Document text »

Wage and Hour Division (WHD)
U.S. Department of Labor
US Department of Labor investigation finds more than $63,000 in back wages due employees at 3 Sheila’s Bakery locations in Michigan
Employees misclassified as independent contractors, denied overtime pay
DETROIT -- Sheila's Bakery LLC has signed an agreement with the U.S. Department of Labor to pay a total of $63,229 in back wages to 21 employees after an investigation by the department’s Wage and Hour Division determined that the Mexican bakery chain committed violations of the Fair Labor Standards Act at its three locations.
Investigators found that employees had been misclassified as independent contractors and consequently did not receive overtime pay as required by the FLSA. Employees either were paid a flat rate for all hours or received a flat weekly cash salary between $340 and $400, and were not compensated at time and one-half their regular rates for hours worked beyond 40 per week. The bakery also failed to maintain accurate time and payroll records.
“Employers are responsible for recording all hours worked by their employees and ensuring that they are properly paid,” said Nancy Bowlby, acting district director of the Wage and Hour Division in Detroit. “Employers cannot simply absolve themselves of their responsibility to pay proper wages and overtime to workers by classifying them as independent contractors. We are committed to ensuring a level playing field for all businesses and employers who abide by the rules.”
In addition to paying the back wages owed, Sheila’s Bakery and owner Fidencio Espejel have agreed to comply with the FLSA in the future, have implemented time card procedures to assist with maintaining accurate records and will conduct FLSA training for their staff at all locations. The chain employs about 25 workers between two locations, one in Detroit and one in Pontiac.
The misclassification of employees as independent contractors presents a serious problem for affected employees, employers and the entire economy. Misclassified employees often are denied access to critical benefits and protections – such as family and medical leave, overtime, minimum wage and Unemployment Insurance – to which they are entitled. Employee misclassification generates substantial losses to the U.S. Treasury and the Social Security and Medicare funds, as well as to state Unemployment Insurance and workers’ compensation funds. Misclassification also creates a competitive disadvantage for employers who comply with the law.

Activity A » Quote the Sheila's Bakery press release from "The misclassification of" to "with the law.".
Activity B » According to the Sheila's Bakery press release, what was the range of the flat weekly cash salary some employees received?
Activity C » Carry on the Sheila's Bakery press release from the point where it stops.
The material after the press release is separate from it.

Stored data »
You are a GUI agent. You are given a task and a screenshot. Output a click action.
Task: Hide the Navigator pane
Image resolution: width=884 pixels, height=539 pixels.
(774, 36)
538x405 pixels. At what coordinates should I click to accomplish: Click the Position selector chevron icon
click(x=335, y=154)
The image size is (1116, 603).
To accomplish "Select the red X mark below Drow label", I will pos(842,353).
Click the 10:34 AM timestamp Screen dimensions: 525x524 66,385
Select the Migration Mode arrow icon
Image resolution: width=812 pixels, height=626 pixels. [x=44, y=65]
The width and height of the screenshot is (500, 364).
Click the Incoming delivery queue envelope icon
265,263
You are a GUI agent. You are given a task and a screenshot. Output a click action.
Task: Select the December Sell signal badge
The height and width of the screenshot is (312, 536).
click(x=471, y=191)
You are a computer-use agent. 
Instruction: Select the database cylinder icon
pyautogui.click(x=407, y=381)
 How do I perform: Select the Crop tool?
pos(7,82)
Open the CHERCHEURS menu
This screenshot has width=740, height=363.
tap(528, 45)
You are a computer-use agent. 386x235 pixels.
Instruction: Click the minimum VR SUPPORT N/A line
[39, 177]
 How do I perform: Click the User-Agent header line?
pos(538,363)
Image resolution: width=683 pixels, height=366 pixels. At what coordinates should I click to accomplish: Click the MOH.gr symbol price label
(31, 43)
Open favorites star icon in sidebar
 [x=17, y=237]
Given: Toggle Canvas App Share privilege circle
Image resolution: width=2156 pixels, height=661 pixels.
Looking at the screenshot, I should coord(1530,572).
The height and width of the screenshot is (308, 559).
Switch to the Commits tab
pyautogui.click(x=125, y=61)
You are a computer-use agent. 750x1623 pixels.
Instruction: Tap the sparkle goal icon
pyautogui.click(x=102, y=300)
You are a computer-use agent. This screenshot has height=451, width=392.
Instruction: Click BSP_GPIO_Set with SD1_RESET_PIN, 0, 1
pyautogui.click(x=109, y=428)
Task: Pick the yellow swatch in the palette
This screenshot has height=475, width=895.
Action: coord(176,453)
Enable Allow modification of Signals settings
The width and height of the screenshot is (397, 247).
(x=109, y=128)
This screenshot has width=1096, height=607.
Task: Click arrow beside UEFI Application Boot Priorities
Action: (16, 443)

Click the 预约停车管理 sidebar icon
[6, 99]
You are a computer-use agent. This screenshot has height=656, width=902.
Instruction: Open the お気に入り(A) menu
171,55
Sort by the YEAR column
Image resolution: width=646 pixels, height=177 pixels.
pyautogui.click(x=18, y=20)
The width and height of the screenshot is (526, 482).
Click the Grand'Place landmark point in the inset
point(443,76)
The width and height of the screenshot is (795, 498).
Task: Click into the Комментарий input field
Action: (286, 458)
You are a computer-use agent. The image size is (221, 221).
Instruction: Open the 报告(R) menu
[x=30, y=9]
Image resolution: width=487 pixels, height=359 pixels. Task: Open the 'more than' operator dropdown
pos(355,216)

Answer box A »
The misclassification of employees as independent contractors presents a serious problem for affected employees, employers and the entire economy. Misclassified employees often are denied access to critical benefits and protections – such as family and medical leave, overtime, minimum wage and Unemployment Insurance – to which they are entitled. Employee misclassification generates substantial losses to the U.S. Treasury and the Social Security and Medicare funds, as well as to state Unemployment Insurance and workers’ compensation funds. Misclassification also creates a competitive disadvantage for employers who comply with the law.

Answer box B » Between $340 and $400.

Answer box C »
Under the FLSA, employers must distinguish employees from bona fide independent contractors. An employee – as distinguished from a person who is engaged in a business of his or her own – is one who, as a matter of economic reality, follows the usual path of an employee and is dependent on the business that he or she serves. For more information, visit http://www.dol.gov/whd/regs/compliance/whdfs13.htm.
The FLSA also requires that covered employees be paid at least the federal minimum wage of $7.25 for all hours worked, plus time and one-half their regular rates, including commissions, bonuses and incentive pay, for hours worked beyond 40 per week. Earnings may be determined on a piece-rate, salary, commission or some other basis, but in all such cases the overtime pay due must be computed using the employee’s average hourly rate. Employers are also required to maintain accurate time and payroll records.
The department has created a smartphone application, available at http://www.dol.gov/dol/apps, to help employees independently track the hours they work and determine the wages they are owed. Available in English and Spanish, users conveniently can track regular work hours, break times and any overtime hours for one or more employers. This new technology is significant because, instead of relying on their employers’ records, workers now can keep their own records.